Second, if you’re the finder, you don’t have to worry about your privacy either. The location data comes from your iPhone using typical location services — Wi-Fi router mapping, cellular triangulation, assisted GPS, but nothing aside from the location is sent. Nothing that says you’re the one at that location. Nothing to ID you at all. It’s not that you could literally be anyone. You’re no one. As far as the data is concerned, you don’t exist. No one was ever there.
Also, because Bluetooth LE, and things like network coalescence, which basically just means Find My waits to relay the data until the processor and modem are waking up anyway, like to check for messages, there’s very little impact on the finder’s iPhone battery life either. Even if it’s constantly, passively, picking up pings. Just like it would be from AirPods, Apple Watch, AirDrop, or other accessories or features anyway.
And, the Find My network is opt-in. Which means no one has to be a finder and relay AirTags data if they don’t want to. Though the more people that do opt-in literally the better for everyone.
The relay is encrypted from the finder’s device to Apple, so even if somebody bothered to try and eavesdrop on it, all they’d get is that pseudo-random blob. And, since Apple doesn’t have your private key, only your devices do, Apple can’t tell what’s in the blob either. Not that it’s for your device, not what time, and not where. All Apple can do is store the reports as they come in.
But, once you realize you’re missing your keys and you go into the FindMy app to… find them… your iPhone will pull that AirTag’s information from iCloud Keychain and start going back and computing all the 15-minute interval public keys and lookup indexes its generated, and ask Apple’s servers for any matching reports.

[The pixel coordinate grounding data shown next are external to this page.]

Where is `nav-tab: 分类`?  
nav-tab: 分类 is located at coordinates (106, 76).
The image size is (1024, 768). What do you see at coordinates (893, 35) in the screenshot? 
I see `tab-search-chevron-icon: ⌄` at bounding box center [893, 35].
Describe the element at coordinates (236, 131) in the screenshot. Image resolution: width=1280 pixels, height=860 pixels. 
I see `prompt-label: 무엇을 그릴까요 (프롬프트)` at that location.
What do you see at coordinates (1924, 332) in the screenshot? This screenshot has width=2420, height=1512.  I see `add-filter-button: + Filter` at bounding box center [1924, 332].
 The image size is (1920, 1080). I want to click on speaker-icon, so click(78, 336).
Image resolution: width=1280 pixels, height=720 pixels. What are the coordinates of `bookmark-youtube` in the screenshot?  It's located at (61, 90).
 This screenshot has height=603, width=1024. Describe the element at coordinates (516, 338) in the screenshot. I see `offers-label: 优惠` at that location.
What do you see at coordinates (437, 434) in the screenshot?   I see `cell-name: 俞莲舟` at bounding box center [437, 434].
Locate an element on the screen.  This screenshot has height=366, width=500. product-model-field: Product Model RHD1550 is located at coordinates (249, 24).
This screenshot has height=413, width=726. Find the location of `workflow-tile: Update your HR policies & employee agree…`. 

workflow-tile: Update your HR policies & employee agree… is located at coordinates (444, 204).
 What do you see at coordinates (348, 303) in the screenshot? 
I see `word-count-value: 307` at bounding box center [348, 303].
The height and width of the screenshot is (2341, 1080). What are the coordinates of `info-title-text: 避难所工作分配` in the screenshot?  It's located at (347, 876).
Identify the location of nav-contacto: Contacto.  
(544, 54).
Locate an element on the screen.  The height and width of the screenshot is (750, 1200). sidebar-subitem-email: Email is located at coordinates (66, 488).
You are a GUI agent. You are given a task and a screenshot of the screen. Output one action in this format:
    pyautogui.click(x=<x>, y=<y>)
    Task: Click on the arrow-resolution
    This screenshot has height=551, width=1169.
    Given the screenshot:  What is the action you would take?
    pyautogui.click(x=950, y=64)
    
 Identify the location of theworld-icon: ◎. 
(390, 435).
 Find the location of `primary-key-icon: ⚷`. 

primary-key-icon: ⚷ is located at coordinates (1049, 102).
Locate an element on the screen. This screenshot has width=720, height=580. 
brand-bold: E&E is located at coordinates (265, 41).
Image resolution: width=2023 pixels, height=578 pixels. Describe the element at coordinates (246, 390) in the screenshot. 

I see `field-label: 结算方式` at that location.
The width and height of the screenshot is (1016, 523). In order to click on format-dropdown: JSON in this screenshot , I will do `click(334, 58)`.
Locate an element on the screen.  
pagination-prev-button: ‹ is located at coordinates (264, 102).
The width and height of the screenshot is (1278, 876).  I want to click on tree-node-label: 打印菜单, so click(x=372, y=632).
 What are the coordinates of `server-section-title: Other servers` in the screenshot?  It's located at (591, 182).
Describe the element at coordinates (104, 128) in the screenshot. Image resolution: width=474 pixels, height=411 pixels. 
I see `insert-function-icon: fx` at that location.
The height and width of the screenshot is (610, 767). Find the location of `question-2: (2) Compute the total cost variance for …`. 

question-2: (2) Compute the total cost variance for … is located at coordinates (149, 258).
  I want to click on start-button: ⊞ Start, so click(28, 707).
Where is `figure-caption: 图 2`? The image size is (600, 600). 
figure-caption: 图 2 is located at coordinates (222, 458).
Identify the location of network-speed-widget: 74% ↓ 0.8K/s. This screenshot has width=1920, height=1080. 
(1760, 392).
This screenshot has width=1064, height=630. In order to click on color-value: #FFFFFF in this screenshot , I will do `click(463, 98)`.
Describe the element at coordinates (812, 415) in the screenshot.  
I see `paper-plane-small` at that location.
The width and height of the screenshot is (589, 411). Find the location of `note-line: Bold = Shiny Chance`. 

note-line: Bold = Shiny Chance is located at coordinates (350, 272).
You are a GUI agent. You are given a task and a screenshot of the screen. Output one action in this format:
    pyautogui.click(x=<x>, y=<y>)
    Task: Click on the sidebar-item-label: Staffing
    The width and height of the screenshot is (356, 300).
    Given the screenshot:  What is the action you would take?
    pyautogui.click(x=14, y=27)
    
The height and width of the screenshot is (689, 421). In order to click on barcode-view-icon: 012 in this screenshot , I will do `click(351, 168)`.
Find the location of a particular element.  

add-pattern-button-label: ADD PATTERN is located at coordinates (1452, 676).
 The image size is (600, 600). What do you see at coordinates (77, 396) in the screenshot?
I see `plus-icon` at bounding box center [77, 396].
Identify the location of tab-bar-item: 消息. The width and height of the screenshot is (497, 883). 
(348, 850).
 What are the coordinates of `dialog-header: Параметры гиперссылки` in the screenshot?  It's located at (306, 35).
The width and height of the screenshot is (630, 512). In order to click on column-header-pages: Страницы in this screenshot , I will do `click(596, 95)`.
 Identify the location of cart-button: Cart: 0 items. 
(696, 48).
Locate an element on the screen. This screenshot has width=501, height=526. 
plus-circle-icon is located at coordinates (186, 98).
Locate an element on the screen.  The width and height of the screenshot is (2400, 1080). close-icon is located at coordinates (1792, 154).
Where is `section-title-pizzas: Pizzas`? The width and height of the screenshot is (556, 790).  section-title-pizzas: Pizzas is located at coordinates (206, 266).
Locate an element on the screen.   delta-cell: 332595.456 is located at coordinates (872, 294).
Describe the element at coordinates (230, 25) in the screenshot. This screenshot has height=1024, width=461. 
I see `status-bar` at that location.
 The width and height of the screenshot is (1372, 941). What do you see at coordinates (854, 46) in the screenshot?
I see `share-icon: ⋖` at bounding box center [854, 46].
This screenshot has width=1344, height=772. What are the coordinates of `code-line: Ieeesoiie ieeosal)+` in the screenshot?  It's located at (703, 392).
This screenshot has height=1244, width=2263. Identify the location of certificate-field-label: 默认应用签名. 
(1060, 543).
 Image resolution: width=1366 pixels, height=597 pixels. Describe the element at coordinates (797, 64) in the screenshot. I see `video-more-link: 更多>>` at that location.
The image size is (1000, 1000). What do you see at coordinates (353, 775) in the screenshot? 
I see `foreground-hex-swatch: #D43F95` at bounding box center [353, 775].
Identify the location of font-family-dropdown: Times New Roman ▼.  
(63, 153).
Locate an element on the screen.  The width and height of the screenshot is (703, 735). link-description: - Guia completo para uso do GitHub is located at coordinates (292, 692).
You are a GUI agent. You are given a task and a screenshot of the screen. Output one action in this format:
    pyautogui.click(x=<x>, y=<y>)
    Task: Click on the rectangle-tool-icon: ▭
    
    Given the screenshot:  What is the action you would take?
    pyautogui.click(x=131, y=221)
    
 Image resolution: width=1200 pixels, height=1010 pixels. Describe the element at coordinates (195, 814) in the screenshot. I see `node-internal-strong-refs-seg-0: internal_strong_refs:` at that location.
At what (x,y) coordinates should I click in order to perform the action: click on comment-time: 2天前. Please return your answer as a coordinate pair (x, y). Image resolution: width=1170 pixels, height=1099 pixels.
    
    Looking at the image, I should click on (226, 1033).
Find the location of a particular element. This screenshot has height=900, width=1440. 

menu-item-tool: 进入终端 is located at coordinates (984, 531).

If there are any, Apple will send them down, again as encrypted blobs between their servers and your iPhone so no one can listen in, and then your iPhone will decrypt them and show you where your AirTag has been, and when.
So, yeah, about those potential security concerns.
Because some people are legit going to worry that AirTags will be abused by bad actors. That someone with malicious intent could just drop one into your car or gym bag and use it to track you.
But, honestly, very similar products that offer almost exactly the same base functionality, like Tile, have been on the market for years already, never mind the cell phones and full-on James Bond spy kit that we’ve seen in every cheesy TV and movie plot for even longer. But, yeah, once it gets an Apple logo on it, it’s open season in headlines.
Beyond any valid concerns Apple will need to address, and any clickbait I’ll be more than happy to address, you know, the way I do…
You’ll just see the AirTag on your house keys show up in Find My the way your iPhone or iPad or other Apple kit has for years now and, hopefully, you’ll be able to go right back out and pick them up. No frantic calls to families or locksmiths, not with all… this going on as well.
And we know all this because that’s how FindMy has been working since the new network launched back in September of 2019. But thanks to some leaks, including Apple’s own in the various betas, there could also be a super easy, really a new convenience way to track down your tags to the exact inch as well.
Basically, the FindMy app would turn into an augmented reality view finder for you, and you’d be able to just hold it up and scan around for your house keys, and the U1 ultra low band spatial positioning chip in the AirTags, the same as the one in the iPhone 11 and iPhone 12, would light up the exact location for you on the screen. Even if that location was under a car or in a bush or otherwise out of plain sight.